■ Required work: Without changing anything, set down every line shown below.

■ Supplied entries:
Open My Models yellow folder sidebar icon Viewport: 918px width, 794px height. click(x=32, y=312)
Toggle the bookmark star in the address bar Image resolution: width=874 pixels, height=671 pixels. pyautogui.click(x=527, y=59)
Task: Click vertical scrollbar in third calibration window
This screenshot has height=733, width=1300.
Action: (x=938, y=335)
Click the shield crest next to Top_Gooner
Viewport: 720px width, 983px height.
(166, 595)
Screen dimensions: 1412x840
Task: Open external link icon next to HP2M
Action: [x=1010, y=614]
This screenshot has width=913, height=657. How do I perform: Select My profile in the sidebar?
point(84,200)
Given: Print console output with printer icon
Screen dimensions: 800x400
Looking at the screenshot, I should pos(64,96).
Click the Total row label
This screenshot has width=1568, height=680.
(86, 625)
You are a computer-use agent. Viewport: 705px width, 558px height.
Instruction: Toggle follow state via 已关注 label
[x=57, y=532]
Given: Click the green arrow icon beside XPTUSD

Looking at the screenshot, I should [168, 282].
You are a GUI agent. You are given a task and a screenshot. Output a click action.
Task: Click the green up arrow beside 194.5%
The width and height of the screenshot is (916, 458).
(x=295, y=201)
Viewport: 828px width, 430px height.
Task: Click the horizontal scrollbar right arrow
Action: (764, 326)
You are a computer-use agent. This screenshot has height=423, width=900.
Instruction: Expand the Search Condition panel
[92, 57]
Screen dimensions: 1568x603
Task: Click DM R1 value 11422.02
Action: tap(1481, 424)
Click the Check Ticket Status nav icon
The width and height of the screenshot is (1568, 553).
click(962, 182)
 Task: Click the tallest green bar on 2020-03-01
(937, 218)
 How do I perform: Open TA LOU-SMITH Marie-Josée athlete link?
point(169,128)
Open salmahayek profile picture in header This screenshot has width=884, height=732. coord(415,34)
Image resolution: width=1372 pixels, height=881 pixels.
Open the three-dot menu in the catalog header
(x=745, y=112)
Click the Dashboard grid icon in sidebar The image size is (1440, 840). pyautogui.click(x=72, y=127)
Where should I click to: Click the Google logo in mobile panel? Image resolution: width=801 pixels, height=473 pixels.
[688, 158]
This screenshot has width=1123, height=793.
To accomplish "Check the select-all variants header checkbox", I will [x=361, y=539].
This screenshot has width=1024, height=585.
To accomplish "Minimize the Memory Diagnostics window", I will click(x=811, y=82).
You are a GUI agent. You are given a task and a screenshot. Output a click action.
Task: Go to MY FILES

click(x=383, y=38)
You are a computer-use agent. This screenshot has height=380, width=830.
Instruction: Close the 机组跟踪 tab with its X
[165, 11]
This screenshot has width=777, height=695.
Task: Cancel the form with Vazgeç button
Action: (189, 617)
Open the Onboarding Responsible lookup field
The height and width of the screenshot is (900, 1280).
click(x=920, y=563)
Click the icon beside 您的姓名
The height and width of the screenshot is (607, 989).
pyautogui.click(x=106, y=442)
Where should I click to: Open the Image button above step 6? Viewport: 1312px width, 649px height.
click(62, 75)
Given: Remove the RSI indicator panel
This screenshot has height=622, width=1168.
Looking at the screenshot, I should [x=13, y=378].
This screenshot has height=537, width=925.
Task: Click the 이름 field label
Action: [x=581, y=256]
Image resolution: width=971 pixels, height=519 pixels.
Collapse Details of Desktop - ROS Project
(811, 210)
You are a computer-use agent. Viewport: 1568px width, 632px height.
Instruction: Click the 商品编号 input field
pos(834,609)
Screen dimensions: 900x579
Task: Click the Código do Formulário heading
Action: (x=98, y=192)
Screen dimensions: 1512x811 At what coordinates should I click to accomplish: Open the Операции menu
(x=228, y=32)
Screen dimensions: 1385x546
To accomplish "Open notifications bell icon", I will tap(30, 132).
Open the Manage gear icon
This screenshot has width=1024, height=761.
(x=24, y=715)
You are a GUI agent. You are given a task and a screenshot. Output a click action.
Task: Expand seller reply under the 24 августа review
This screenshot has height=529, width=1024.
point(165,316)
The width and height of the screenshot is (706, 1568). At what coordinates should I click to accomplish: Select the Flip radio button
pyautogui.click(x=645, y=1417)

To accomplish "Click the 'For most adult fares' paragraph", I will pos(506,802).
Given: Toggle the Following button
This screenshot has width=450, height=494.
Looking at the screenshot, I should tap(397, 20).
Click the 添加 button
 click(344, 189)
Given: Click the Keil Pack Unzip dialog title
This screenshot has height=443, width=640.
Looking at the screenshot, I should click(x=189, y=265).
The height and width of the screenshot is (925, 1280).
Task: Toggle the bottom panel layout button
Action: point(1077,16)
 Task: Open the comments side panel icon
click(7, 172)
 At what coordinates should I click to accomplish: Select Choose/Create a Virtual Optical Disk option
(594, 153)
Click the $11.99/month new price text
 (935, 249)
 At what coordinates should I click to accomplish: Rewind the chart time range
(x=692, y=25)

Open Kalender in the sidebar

■ Exercise response:
Open My Models yellow folder sidebar icon Viewport: 918px width, 794px height. click(x=32, y=312)
Toggle the bookmark star in the address bar Image resolution: width=874 pixels, height=671 pixels. pyautogui.click(x=527, y=59)
Task: Click vertical scrollbar in third calibration window
This screenshot has height=733, width=1300.
Action: (x=938, y=335)
Click the shield crest next to Top_Gooner
Viewport: 720px width, 983px height.
(166, 595)
Screen dimensions: 1412x840
Task: Open external link icon next to HP2M
Action: [x=1010, y=614]
This screenshot has width=913, height=657. How do I perform: Select My profile in the sidebar?
point(84,200)
Given: Print console output with printer icon
Screen dimensions: 800x400
Looking at the screenshot, I should pos(64,96).
Click the Total row label
This screenshot has width=1568, height=680.
(86, 625)
You are a computer-use agent. Viewport: 705px width, 558px height.
Instruction: Toggle follow state via 已关注 label
[x=57, y=532]
Given: Click the green arrow icon beside XPTUSD

Looking at the screenshot, I should [168, 282].
You are a GUI agent. You are given a task and a screenshot. Output a click action.
Task: Click the green up arrow beside 194.5%
The width and height of the screenshot is (916, 458).
(x=295, y=201)
Viewport: 828px width, 430px height.
Task: Click the horizontal scrollbar right arrow
Action: (764, 326)
You are a computer-use agent. This screenshot has height=423, width=900.
Instruction: Expand the Search Condition panel
[92, 57]
Screen dimensions: 1568x603
Task: Click DM R1 value 11422.02
Action: tap(1481, 424)
Click the Check Ticket Status nav icon
The width and height of the screenshot is (1568, 553).
click(962, 182)
 Task: Click the tallest green bar on 2020-03-01
(937, 218)
 How do I perform: Open TA LOU-SMITH Marie-Josée athlete link?
point(169,128)
Open salmahayek profile picture in header This screenshot has width=884, height=732. coord(415,34)
Image resolution: width=1372 pixels, height=881 pixels.
Open the three-dot menu in the catalog header
(x=745, y=112)
Click the Dashboard grid icon in sidebar The image size is (1440, 840). pyautogui.click(x=72, y=127)
Where should I click to: Click the Google logo in mobile panel? Image resolution: width=801 pixels, height=473 pixels.
[688, 158]
This screenshot has width=1123, height=793.
To accomplish "Check the select-all variants header checkbox", I will [x=361, y=539].
This screenshot has width=1024, height=585.
To accomplish "Minimize the Memory Diagnostics window", I will click(x=811, y=82).
You are a GUI agent. You are given a task and a screenshot. Output a click action.
Task: Go to MY FILES

click(x=383, y=38)
You are a computer-use agent. This screenshot has height=380, width=830.
Instruction: Close the 机组跟踪 tab with its X
[165, 11]
This screenshot has width=777, height=695.
Task: Cancel the form with Vazgeç button
Action: (189, 617)
Open the Onboarding Responsible lookup field
The height and width of the screenshot is (900, 1280).
click(x=920, y=563)
Click the icon beside 您的姓名
The height and width of the screenshot is (607, 989).
pyautogui.click(x=106, y=442)
Where should I click to: Open the Image button above step 6? Viewport: 1312px width, 649px height.
click(62, 75)
Given: Remove the RSI indicator panel
This screenshot has height=622, width=1168.
Looking at the screenshot, I should [x=13, y=378].
This screenshot has height=537, width=925.
Task: Click the 이름 field label
Action: [x=581, y=256]
Image resolution: width=971 pixels, height=519 pixels.
Collapse Details of Desktop - ROS Project
(811, 210)
You are a computer-use agent. Viewport: 1568px width, 632px height.
Instruction: Click the 商品编号 input field
pos(834,609)
Screen dimensions: 900x579
Task: Click the Código do Formulário heading
Action: (x=98, y=192)
Screen dimensions: 1512x811 At what coordinates should I click to accomplish: Open the Операции menu
(x=228, y=32)
Screen dimensions: 1385x546
To accomplish "Open notifications bell icon", I will tap(30, 132).
Open the Manage gear icon
This screenshot has width=1024, height=761.
(x=24, y=715)
You are a GUI agent. You are given a task and a screenshot. Output a click action.
Task: Expand seller reply under the 24 августа review
This screenshot has height=529, width=1024.
point(165,316)
The width and height of the screenshot is (706, 1568). At what coordinates should I click to accomplish: Select the Flip radio button
pyautogui.click(x=645, y=1417)

To accomplish "Click the 'For most adult fares' paragraph", I will pos(506,802).
Given: Toggle the Following button
This screenshot has width=450, height=494.
Looking at the screenshot, I should tap(397, 20).
Click the 添加 button
 click(344, 189)
Given: Click the Keil Pack Unzip dialog title
This screenshot has height=443, width=640.
Looking at the screenshot, I should click(x=189, y=265).
The height and width of the screenshot is (925, 1280).
Task: Toggle the bottom panel layout button
Action: point(1077,16)
 Task: Open the comments side panel icon
click(7, 172)
 At what coordinates should I click to accomplish: Select Choose/Create a Virtual Optical Disk option
(594, 153)
Click the $11.99/month new price text
 (935, 249)
 At what coordinates should I click to accomplish: Rewind the chart time range
(x=692, y=25)

Open Kalender in the sidebar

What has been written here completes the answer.